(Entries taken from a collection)
· · · ·
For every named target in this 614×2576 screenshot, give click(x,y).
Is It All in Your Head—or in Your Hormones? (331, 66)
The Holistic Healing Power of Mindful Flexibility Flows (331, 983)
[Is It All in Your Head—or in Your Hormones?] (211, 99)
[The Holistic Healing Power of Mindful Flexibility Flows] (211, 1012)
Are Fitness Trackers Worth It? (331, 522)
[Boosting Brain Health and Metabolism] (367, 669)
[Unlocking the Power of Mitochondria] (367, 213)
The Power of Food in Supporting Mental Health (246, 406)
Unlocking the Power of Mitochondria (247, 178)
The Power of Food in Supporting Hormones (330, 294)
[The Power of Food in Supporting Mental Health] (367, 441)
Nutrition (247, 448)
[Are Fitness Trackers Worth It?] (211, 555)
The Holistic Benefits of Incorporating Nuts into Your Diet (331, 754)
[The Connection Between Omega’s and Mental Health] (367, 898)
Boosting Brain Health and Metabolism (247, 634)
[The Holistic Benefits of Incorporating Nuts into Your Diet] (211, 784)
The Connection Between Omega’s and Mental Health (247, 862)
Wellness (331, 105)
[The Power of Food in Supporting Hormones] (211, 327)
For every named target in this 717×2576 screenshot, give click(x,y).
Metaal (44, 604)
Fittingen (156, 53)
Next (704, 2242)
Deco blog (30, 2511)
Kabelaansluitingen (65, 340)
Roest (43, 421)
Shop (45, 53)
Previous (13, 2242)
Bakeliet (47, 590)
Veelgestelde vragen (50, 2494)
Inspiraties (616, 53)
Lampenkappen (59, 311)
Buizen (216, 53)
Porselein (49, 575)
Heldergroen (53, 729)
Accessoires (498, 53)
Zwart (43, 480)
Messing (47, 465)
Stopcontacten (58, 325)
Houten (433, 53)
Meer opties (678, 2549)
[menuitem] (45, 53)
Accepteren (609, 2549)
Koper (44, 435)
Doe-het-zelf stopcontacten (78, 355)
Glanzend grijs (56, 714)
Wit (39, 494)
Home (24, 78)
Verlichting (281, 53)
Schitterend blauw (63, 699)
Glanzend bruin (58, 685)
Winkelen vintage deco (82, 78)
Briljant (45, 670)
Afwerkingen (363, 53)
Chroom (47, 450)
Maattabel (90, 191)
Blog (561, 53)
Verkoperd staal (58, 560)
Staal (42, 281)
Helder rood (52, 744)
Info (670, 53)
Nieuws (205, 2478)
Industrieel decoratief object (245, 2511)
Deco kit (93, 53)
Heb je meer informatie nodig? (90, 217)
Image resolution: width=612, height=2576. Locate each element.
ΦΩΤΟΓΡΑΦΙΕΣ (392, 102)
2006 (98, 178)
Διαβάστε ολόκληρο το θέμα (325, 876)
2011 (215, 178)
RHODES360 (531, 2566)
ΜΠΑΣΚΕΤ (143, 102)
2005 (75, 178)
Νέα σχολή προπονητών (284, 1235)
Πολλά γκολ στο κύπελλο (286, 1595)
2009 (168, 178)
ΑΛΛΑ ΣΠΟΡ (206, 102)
· · · ·
**WHAT IS EXPECTED:**
Tally the lines in these entries that have the string "Trackers" in them, then answer with the count and nothing else.

**ANSWER SPACE:**
2